• **TEXT FOR ANALYSIS**
====================

Preventive medecine & genetics

Visual identity, video production & graphics: Ines Kedjem

  • Prof. Suzette Delaloge

Dr. Suzette Delaloge’s presentation aims to translate advances in genetics into large-scale personalized cancer prevention strategies.
In response to rising cancer-related costs and treatment-focused models, she advocates a shift toward targeted prevention and early detection.
High-impact variants such as BRCA1/2, PALB2, and TP53 provide a strong scientific foundation, supported by established clinical guidelines.

Prophylactic surgery has demonstrated significant reductions in cancer incidence and mortality.
Polygenic risk scores enable more refined risk stratification in the general population.
Prospective trials such as WISDOM and MyPeBS are evaluating risk-stratified screening approaches across Europe.
Genetics must be combined with exposome analysis, biomarkers, imaging, and artificial intelligence.

====================

• **DATA**

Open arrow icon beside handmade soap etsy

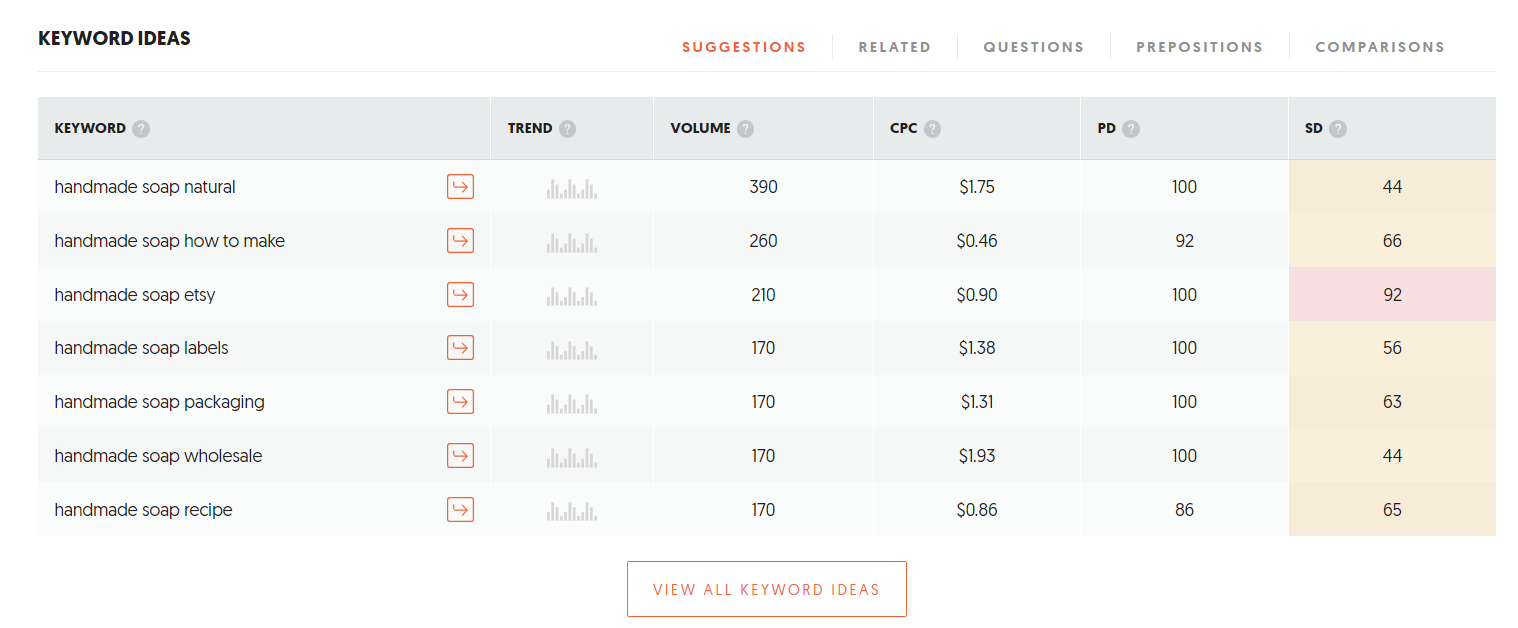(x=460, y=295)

====================

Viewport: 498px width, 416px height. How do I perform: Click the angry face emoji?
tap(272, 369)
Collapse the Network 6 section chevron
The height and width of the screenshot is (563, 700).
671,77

====================

• **TASK INSTRUCTIONS**
**A.** List everything that the page on preventive medicine and genetics says genetics must be combined with.
**B.** Please rewrite the part of the page on preventive medicine and genetics that opens with "Visual identity, video" and closes with "and early detection.", putting "talk" in place of "presentation".

• **WRITTEN ANSWERS**
**A.**
- exposome analysis
- biomarkers
- imaging
- artificial intelligence

**B.**
Visual identity, video production & graphics: Ines Kedjem

  • Prof. Suzette Delaloge

Dr. Suzette Delaloge’s talk aims to translate advances in genetics into large-scale personalized cancer prevention strategies.
In response to rising cancer-related costs and treatment-focused models, she advocates a shift toward targeted prevention and early detection.